Every line of the data is to be transcribed without error.

++++++++

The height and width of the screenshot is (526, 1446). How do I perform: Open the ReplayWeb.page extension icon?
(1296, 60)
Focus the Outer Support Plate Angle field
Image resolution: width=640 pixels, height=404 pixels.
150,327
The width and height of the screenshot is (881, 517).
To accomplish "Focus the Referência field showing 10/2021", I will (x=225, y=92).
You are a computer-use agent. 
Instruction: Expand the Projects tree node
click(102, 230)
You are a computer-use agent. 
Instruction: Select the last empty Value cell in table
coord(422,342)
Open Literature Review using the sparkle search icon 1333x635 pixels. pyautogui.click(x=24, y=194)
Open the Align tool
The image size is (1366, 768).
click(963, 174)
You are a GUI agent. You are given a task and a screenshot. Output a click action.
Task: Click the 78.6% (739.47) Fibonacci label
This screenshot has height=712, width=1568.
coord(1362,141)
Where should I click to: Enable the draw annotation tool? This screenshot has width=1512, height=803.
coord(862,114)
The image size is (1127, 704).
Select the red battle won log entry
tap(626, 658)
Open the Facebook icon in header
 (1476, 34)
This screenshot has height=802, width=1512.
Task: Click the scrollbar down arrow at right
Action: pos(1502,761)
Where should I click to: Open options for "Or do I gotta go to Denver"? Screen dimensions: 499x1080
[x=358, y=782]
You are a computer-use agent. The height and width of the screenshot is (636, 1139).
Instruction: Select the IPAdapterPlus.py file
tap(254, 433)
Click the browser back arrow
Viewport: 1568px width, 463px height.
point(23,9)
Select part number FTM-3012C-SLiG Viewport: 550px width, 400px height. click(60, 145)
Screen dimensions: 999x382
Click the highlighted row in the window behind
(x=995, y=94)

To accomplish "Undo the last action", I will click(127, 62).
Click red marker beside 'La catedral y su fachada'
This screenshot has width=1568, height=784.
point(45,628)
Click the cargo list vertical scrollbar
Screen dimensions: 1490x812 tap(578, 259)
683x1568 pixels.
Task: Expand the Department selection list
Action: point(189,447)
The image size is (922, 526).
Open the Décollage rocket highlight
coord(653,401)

++++++++

__OUTPUT FOR THIS EXERCISE__
The height and width of the screenshot is (526, 1446). How do I perform: Open the ReplayWeb.page extension icon?
(1296, 60)
Focus the Outer Support Plate Angle field
Image resolution: width=640 pixels, height=404 pixels.
150,327
The width and height of the screenshot is (881, 517).
To accomplish "Focus the Referência field showing 10/2021", I will (x=225, y=92).
You are a computer-use agent. 
Instruction: Expand the Projects tree node
click(102, 230)
You are a computer-use agent. 
Instruction: Select the last empty Value cell in table
coord(422,342)
Open Literature Review using the sparkle search icon 1333x635 pixels. pyautogui.click(x=24, y=194)
Open the Align tool
The image size is (1366, 768).
click(963, 174)
You are a GUI agent. You are given a task and a screenshot. Output a click action.
Task: Click the 78.6% (739.47) Fibonacci label
This screenshot has height=712, width=1568.
coord(1362,141)
Where should I click to: Enable the draw annotation tool? This screenshot has width=1512, height=803.
coord(862,114)
The image size is (1127, 704).
Select the red battle won log entry
tap(626, 658)
Open the Facebook icon in header
 (1476, 34)
This screenshot has height=802, width=1512.
Task: Click the scrollbar down arrow at right
Action: pos(1502,761)
Where should I click to: Open options for "Or do I gotta go to Denver"? Screen dimensions: 499x1080
[x=358, y=782]
You are a computer-use agent. The height and width of the screenshot is (636, 1139).
Instruction: Select the IPAdapterPlus.py file
tap(254, 433)
Click the browser back arrow
Viewport: 1568px width, 463px height.
point(23,9)
Select part number FTM-3012C-SLiG Viewport: 550px width, 400px height. click(60, 145)
Screen dimensions: 999x382
Click the highlighted row in the window behind
(x=995, y=94)

To accomplish "Undo the last action", I will click(127, 62).
Click red marker beside 'La catedral y su fachada'
This screenshot has width=1568, height=784.
point(45,628)
Click the cargo list vertical scrollbar
Screen dimensions: 1490x812 tap(578, 259)
683x1568 pixels.
Task: Expand the Department selection list
Action: point(189,447)
The image size is (922, 526).
Open the Décollage rocket highlight
coord(653,401)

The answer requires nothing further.